LSU has six of those in the trophy case, one since 2000 and none since the retiring Paul Mainieri’s lone CWS title in 2009.

Johnson, this year’s Pac-12 Coach of the Year after leading Arizona to the conference regular-season championship and into the CWS, will be introduced to the state Monday with a news conference at Alex Box Stadium.

He’s a West Coast lifer with no connections to the South, but it won’t be his first trip to Louisiana.

His first Arizona team won the 2016 NCAA regional hosted by Louisiana-Lafayette en route to the first of his two CWS trips.

“I view this as the opportunity of my lifetime,” Johnson said in the school’s news release. “I will do everything in my power to have our team playing a brand of baseball that makes everyone at LSU, the Baton Rouge community, and the entire state of Louisiana incredibly proud.”

The brand was one of the things that attracted LSU Athletic Director Scott Woodward to Johnson.

“Ultimately, Jay’s track record of postseason success, explosive lineups, and highly ranked recruiting classes set him apart from the field,” Woodward said in the release.

That field, he said, was a crowded lot.

“LSU baseball is the premier program in the nation, and the interest we received from great coaches across the country was significant,” he said.

Johnson, who grew up in the Northern California town of Oroville, played at Division II Shasta and Point Loma Nazarene, the latter of which also gave him his coaching start.

He first attracted attention as an assistant at San Diego (2006-13) on the staff of Rich Hill when the Toros became nationally relevant, reaching the NCAA Tournament six of eight years — the school’s first appearances.
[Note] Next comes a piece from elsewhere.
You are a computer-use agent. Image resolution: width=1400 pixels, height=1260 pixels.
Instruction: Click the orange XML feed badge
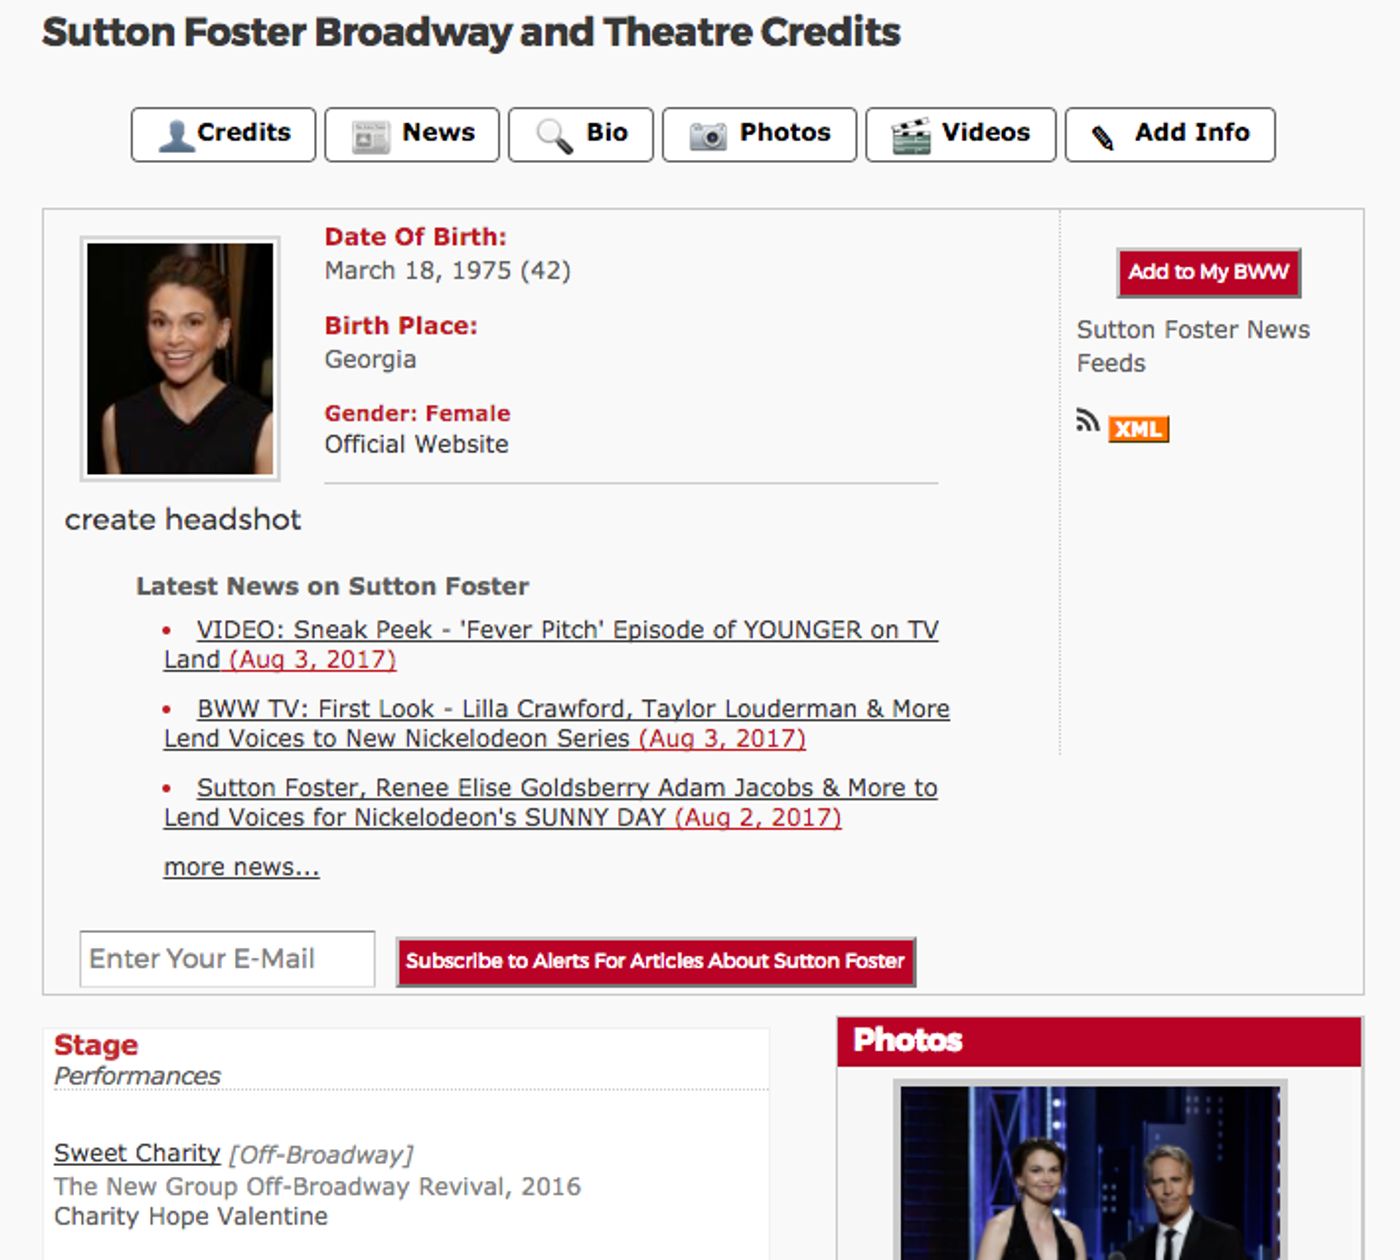1138,428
That led to his first Division I head coaching job at Nevada for two years (2014-15) where a tournament appearance led to the Arizona job.

He reached Omaha and the championship finals of the CWS in 2016, his first season at Arizona, before losing to Coastal Carolina.

The Wildcats made a return trip to the CWS this season and went two-and-out.

“He’s made an immediate impact at every program he’s led,” Woodward said, “and he’s one of the most energetic, innovative, and focused coaches in America. I am confident he is ready to add to our extensive championship tradition at LSU.”